Epic: Fix auto-fix version upgrade of images

[princerachit]

Bug description

The auto-fix bot doesn't work post migration to dazzlev2 images.

Steps to reproduce

Check the PRs in the PR tab of the repo. The PRs point to legacy images. No new PRs are being created.

Expected behavior

No response

Example repository

No response

Anything else?

• [x] Make autofix not send updates to .gitignored files: https://github.com/autofix-dev/autofix/issues/13
• [x] Allow repository-local auto-fixers: https://github.com/autofix-dev/autofix/pull/16
• [x] Implement a repository-local auto-fixer for Python variants: https://github.com/gitpod-io/workspace-images/pull/791
  • [ ] https://github.com/gitpod-io/workspace-images/issues/802
• [ ] Implement similar repository-local auto-fixers for all other Dazzle variants
  • [x] Node https://github.com/gitpod-io/workspace-images/pull/793
  • [ ] Go
  • [ ] Java
  • [ ] Ruby
  • [ ] Elixir
  • [ ] Clojure

[princerachit]

As per the documentation the versions can be only fixed in the dockerfile. Since we are moving to variants based images, which uses chunk.yaml, the bot would not work in its current state. I would vote to remove the bot integration.

[princerachit]

I have closed all the open PRs trying to fix old dockerfiles

[princerachit]

@kylos101 I am going to close this issue by tomorrow and remove the bot integration. Let me know if you have any concerns. cc: @jankeromnes

[jankeromnes]

Hi @princerachit!

Check the PRs in the PR tab of the repo. The PRs point to legacy images.

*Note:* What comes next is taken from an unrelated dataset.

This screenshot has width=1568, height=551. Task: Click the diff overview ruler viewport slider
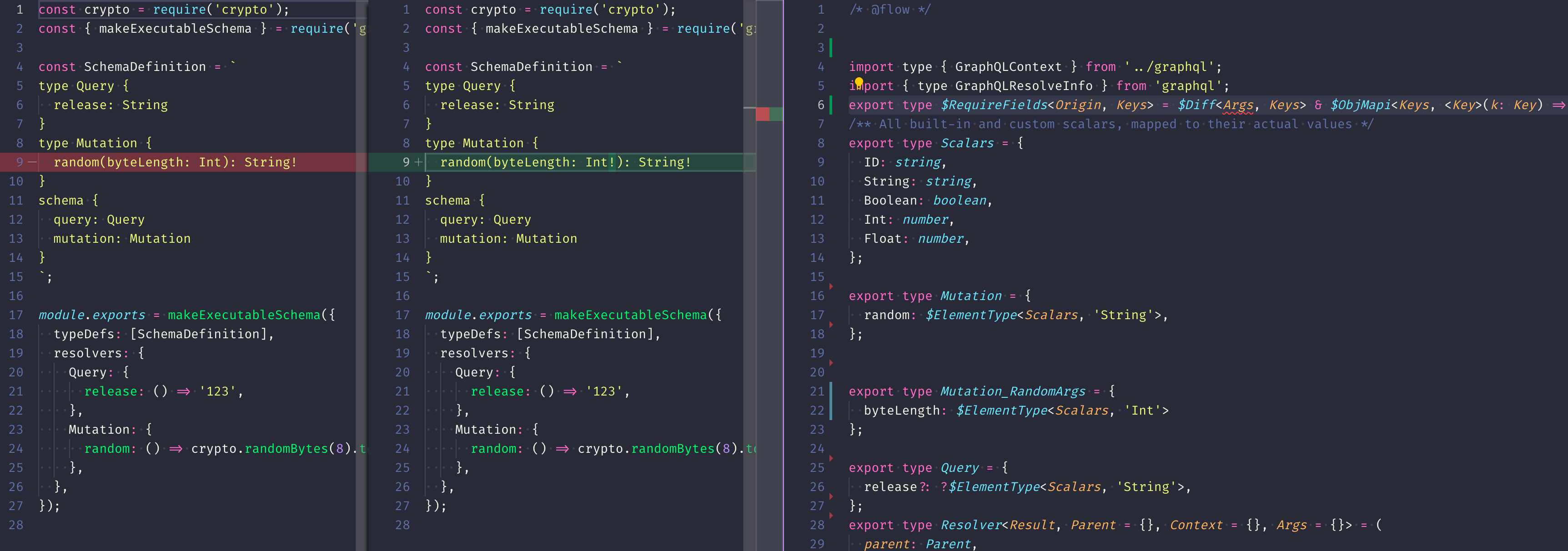click(x=769, y=305)
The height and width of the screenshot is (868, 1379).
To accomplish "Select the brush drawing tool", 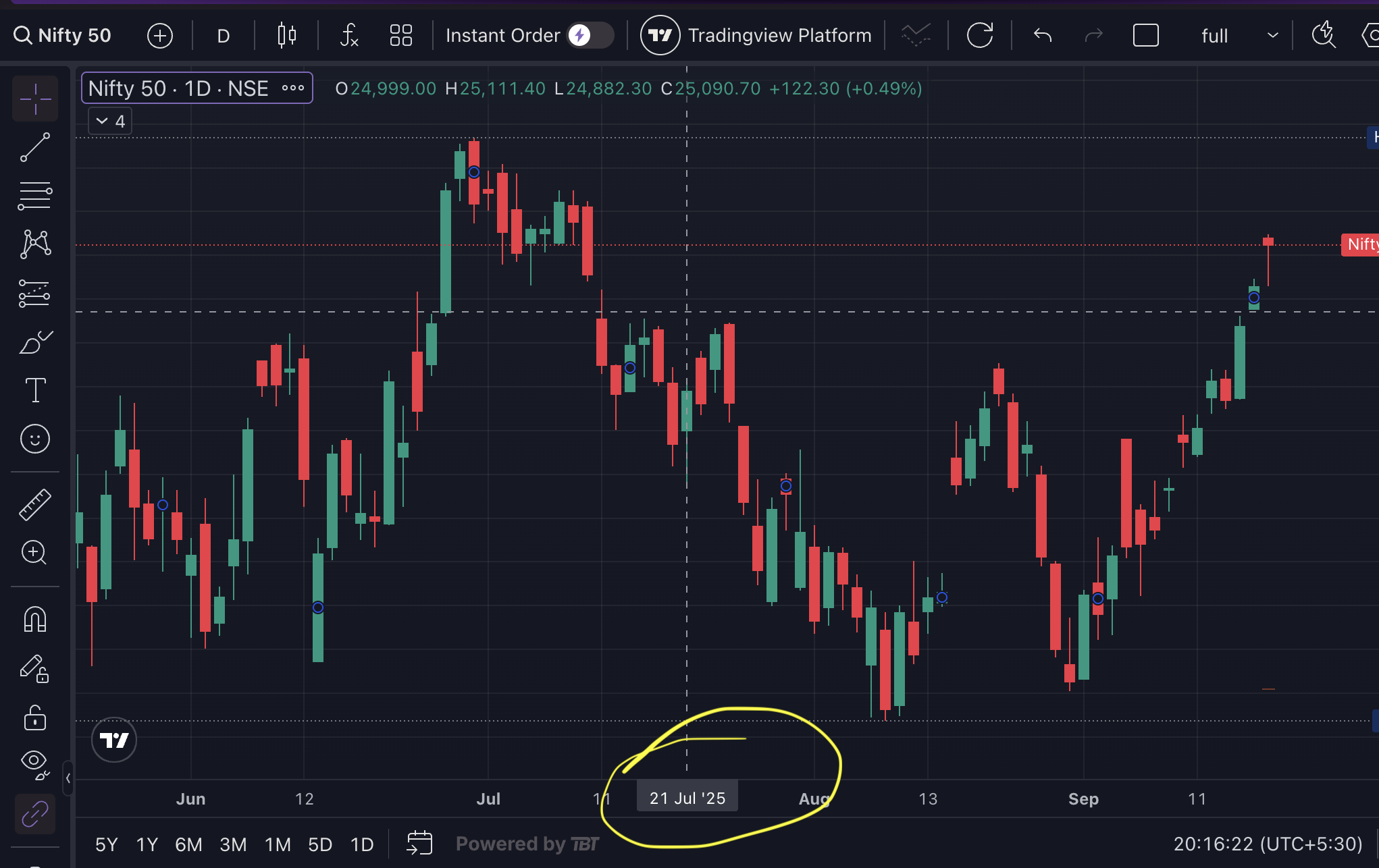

That's because these PRs were created before the dazzlev2 rewrite was merged. Closing them unmerged was the right action. 👍

No new PRs are being created.

That's because we've temporarily disabled the automated PRs to reduce noise during the rewrite (see discussion on Slack (internal)).

I can re-enable the Pull Requests now to see what the bot finds. EDIT: Re-enabled -- new PRs expected on Wednesday.

As a reminder, it only sends Pull Requests that are considered absolutely safe to merge (e.g. bump patch or minor versions of tools where it's considered safe, e.g. in order to get critical security updates quickly, but never bump major versions as this carries risk of unexpected breakages -- the rule of thumb for Autofix is "any fix that you'd merge without looking" will open a PR).

As per the documentation the versions can be only fixed in the dockerfile. Since we are moving to variants based images, which uses chunk.yaml, the bot would not work in its current state.

That's true, but I think it would be quite easy to make it support chunk.yaml as well.

I think disabling the bot entirely would condemn us to having all images bit-rot continuously, and start accumulating public security vulnerabilities until Gitpod becomes extremely unsafe / deprecated / broken over time.

I much prefer the alternative of teaching Autofix how to fix Dazzle's chunk.yaml, and I'm happy to do it as it'll probably be a quick fix. 🙂

and remove the bot integration

FYI, there is no bot integration per se -- the automated Pull Requests are controlled by this recurring CI job.

[princerachit]

Thanks for volunteering @jankeromnes . I am assigning this issue to you. Let me know if you need any help in reviewing the changes :)

[Furisto]

Hey @jankeromnes, any idea when you will be able to adapt the autofix bot?

[jankeromnes]

Hi @Furisto! Thanks for the reminder. Would you be interested in pairing on this?

I think it could be relatively easy to make the autofix bot pick up custom fixers checked into a repository (e.g. under a .autofix/ directory), and then implement Dazzle-specific fixers to update all the manifests.

[Furisto]

@jankeromnes Absolutely! I setup a meeting.

[jankeromnes]

edit: @jankeromnes I moved this to the issue description so we can have sweeeeeeeet tracking. Thank you very much for the thoughtful breakdown and pairing with @Furisto .

[kylos101]

@jankeromnes I moved the details from your comment to this issue's description, and turned the issue into an epic.

[kylos101]

@Furisto can you break-down this task (above) Implement similar repository-local auto-fixers for all other Dazzle variants into a set of smaller tasks? For example, aside from Python, and Node, what other fixers are you thinking?

[Furisto]

@kylos101 Done

[kylos101]

@Furisto :pray: you rock!

For Elixir and Clojure, is your thought that we'd also add a related chunk.yaml (so we have a variant to fix)?

[Furisto]

@kylos101 Yes, both. The elixir image actually does not specify a version at the moment, so we could get a new version without us realizing. This should be fixed with that task as well.